* _Source text_:
______________________________
The Bland-Altman plot in Fig. 3 exhibits the differences in CA and BA against the mean with a 95% confidence interval. All plots are shown below the zero value because this study utilizes data for patients diagnosed with CKD. Note however, the plot does not indicate whether the limits are acceptable or not. The judgment is based on clinical necessity. It is observed that most of the plots lie between the 95% confidence interval (CI), that is, they are inside the limit of agreement (LOA).
To explain further, the differences between CA and BA are plotted against the z-score of a standard normal distribution in Fig. 4. It was observed that the majority of the plots fall along the straight line, which suggests the difference between CA and BA to follow the normal distribution. Furthermore, the correlation was found to be 0.9715 and the bell test using kurtosis test (0.170) indicates the degree of tailedness in the frequency was close to perfect normal distribution. In addition, the skewness test gives a value of 0.395 where the test value was between −0.5 and 0.5 or nearly zero, which justifies the assumption of normal distribution.
To further validate the BA index model, the testing dataset with 57 CKD patients was examined. Figure 5 shows the proximity between BA for the testing dataset and BA for the training dataset. The BA of CKD patients increases as the CA increase due to the severity of the biomarkers measurements. On average, the age for patients diagnosed with CKD (stage 1 to stage 4) increases by 7 years from their CA (64 years old) to BA (71 years old). Nevertheless, we conceived the small size of the sample and its representation of the population as the limitation of the study.
Conclusions
Recent studies have shown the importance of assessing the functional biomarkers for predicting ageing-related diseases. Ageing-related disease influences the BA of a person. Several statistical approaches have been observed in constructing the BA model, namely, the MLR, the PCA and the KDM (Levine, 2013). Each method owns its deficiency in the measurement of BA. Therefore, the indexing method is proposed to address issues, especially with redundant biomarkers (through manual examination of redundant biomarkers and selection of the relevant biomarker by experience), over or underestimated BA for a particular age group (by concentration to a particular disease group), and complicated calculations (through a tractable computation for each biomarker).
The estimation of BA using the indexing method proposed in this study facilitates a tractable form for each health biomarker. The initially calculated BA index represents the illness severity level for the CKD patients which contributes to proportionate gain in the BA. The level of severity is categorized into high risk, normal risk and at risk so that each patient may be assessed individually. Ten biomarkers were examined to see their appropriateness for inclusion in the BA estimation.
______________________________
* _Required action 1_: According to the biological age excerpt, by how many years does the average age of CKD patients rise when going from chronological age to biological age?
* _Required action 2_: In the biological age excerpt, why are all the points in the Bland-Altman plot in Fig. 3 below the zero value?

* _Listed entries_:
______________________________
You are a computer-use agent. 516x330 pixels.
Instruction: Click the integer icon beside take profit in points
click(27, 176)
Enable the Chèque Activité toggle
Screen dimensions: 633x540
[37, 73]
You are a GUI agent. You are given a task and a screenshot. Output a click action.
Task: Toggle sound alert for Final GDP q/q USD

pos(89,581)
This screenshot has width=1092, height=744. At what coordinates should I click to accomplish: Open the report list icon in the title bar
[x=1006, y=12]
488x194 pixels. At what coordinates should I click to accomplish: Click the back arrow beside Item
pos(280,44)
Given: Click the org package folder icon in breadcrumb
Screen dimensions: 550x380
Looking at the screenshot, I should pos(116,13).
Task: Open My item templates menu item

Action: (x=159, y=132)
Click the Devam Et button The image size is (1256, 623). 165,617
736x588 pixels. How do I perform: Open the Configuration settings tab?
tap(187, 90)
______________________________
* _Task response 1_: It rises by 7 years, from 64 to 71.

* _Task response 2_: They fall below zero because the study uses data from patients diagnosed with CKD.